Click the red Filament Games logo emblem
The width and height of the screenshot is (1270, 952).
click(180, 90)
══════════
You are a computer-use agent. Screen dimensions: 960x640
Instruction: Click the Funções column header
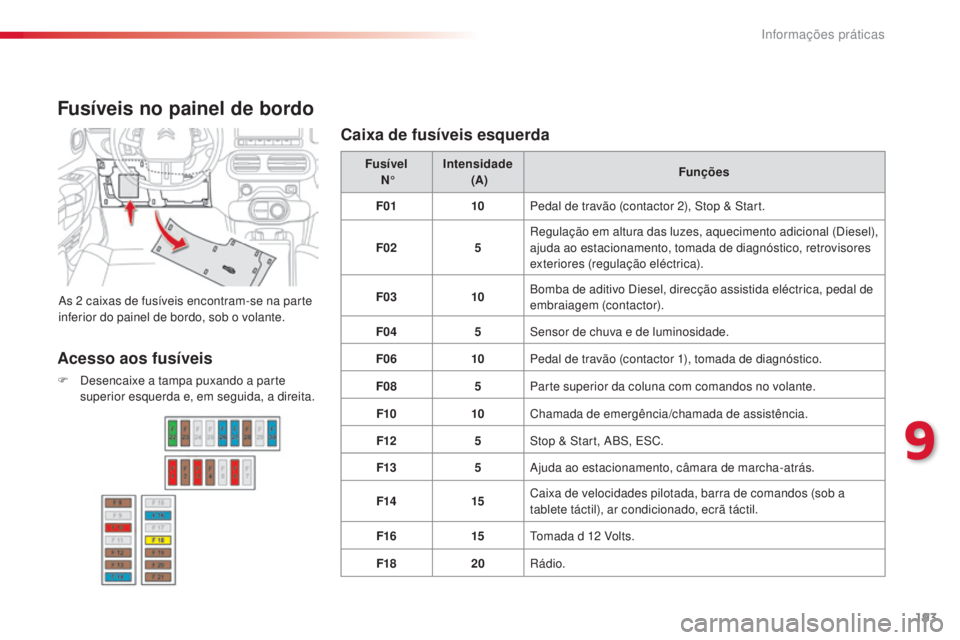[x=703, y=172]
══════════
— Exercise details —
Please multiply each coordinate in the answers by 1.65, round to whole numbers with halves going up, and write out again the lines between the one holding "You are a computer-use" and the one holding "[x=703, y=172]", inclusive, keeping the requests as they are. Give only those lines, and omit the pictures.

— The solution —
You are a computer-use agent. Screen dimensions: 960x640
Instruction: Click the Funções column header
[x=1160, y=284]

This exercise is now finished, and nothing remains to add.